Development installation

Everyone’s development environment is different. This is an attempt to make it as easy as possible to setup.

Please read through Direct installation first. Even if we’re gonna omit most of it, it will be easier to understand.

System setup

You’ll need git. Obviously.

apt install git

Code setup

Clone your fork:

git clone https://github.com/<your username>/lemon.py.git
# or, if you have SSH keys setup
git clone git@github.com:<your username>/lemon.py.git

Then you have to setup link back to our main repository, which is usually called upstream:

git remote add upstream https://github.com/Pumpkin-py/lemon.py.git

Database setup

Instead of high-performance PostgreSQL we are going to be using SQLite3, which has giant advantage: it requires zero setup.

Create a file called .env in the root directory of your cloned repo and copy the content of the default.env file into it. The .env file will hold sensitive bot information, so don’t let anyone see its content, ever. Open it and paste the connection string into the DB_STRING variable: sqlite:///lemon.db.

If you ever need to wipe the database, just delete the lemon.db file. The bot will create a new one when it starts again.

Development workflow with git

Note

Always start from main, but never commit to main.

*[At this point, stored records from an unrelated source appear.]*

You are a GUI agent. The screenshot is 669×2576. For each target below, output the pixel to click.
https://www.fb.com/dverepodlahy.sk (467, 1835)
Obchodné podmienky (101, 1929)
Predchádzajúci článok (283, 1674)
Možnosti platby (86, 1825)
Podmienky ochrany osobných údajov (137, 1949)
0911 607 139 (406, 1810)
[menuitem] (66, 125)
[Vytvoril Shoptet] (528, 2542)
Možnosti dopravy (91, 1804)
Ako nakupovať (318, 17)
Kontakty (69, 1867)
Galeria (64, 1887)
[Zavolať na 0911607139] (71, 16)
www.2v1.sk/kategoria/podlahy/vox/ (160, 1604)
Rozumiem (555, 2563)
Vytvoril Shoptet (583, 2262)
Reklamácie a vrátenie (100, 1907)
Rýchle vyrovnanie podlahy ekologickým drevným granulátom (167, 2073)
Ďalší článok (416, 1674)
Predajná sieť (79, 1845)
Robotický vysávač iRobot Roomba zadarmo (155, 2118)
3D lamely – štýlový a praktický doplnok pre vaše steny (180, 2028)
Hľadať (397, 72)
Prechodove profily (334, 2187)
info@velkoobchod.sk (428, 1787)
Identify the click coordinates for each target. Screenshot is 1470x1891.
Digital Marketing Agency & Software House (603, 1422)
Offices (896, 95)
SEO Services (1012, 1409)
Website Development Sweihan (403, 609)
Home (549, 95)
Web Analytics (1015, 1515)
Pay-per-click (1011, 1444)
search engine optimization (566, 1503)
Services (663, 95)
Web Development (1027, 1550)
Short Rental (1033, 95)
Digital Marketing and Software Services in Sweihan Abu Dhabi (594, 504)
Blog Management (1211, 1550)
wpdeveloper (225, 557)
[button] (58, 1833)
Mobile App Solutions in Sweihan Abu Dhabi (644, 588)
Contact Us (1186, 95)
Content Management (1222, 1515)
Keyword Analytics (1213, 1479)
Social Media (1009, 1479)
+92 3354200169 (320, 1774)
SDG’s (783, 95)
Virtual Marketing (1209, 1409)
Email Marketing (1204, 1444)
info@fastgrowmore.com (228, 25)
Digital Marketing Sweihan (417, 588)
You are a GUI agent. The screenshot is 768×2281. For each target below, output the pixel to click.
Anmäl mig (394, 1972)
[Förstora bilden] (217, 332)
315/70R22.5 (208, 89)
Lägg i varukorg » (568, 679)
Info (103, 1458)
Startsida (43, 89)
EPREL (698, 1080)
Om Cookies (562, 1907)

When you make new feature, create new branch from main:

git checkout main
git checkout -b <branch name>

Now you can make edits to the code and commit the changes. When the feature is ready, push the commits and open a Pull request against the main branch.

Your changes will be reviewed and, if you’ve done your work correctly, accepted.

To update your local repository and your fork, run the following:

# ensure you are in 'main'
git checkout main
# download upstream changes
git fetch upstream
# apply changes to upstream main
git merge upstream/main
# update your GitHub repository
git push

The feature branch you used to open PR will no longer be useful. Delete it (and its remote version) by running

git branch -D <branch name>
git push -d origin <branch name>

Development inside of virtual environment

We strongly recommend you to use venv. While it’s possible to install Python packages directly on system/user level, they may conflict with other system programs.

Install the bot requirements:

apt install \
        python3 python3-dev python3-pip python3-venv python3-setuptools \
        gcc libffi-dev \
        libjpeg-dev libtiff-dev libwebp-dev libopenjp2-7-dev
python3 -m pip install wheel

Create the virtual environment and load it. Then you can install all bot dependencies.

python3 -m venv .venv
source .venv/bin/activate
python3 -m pip install -r requirements.txt

Especially when working on the bot (debugging, development) it is easier if you speed up environment variable import. Open the venv file (.venv/bin/activate) and insert to the end of it:

set -o allexport
source ~/lemon/.env
set +o allexport

This way the variables will be set whenever you enter the virtual environment with the source .venv/bin/activate command. You can leave by running deactivate.

Running the bot

Assuming you are in virtual environment and have everything set up, run

python3 lemon.py

It will print startup information and a welcome message, something like this:

Imported database models in modules.base.base.database.
Imported database models in modules.base.admin.database.
Loaded module base.acl
Loaded module base.admin
Loaded module base.base
Loaded module base.logging
Loaded module base.errors
Loaded module base.language
2021-08-01 16:00:00 INFO: The pie is ready.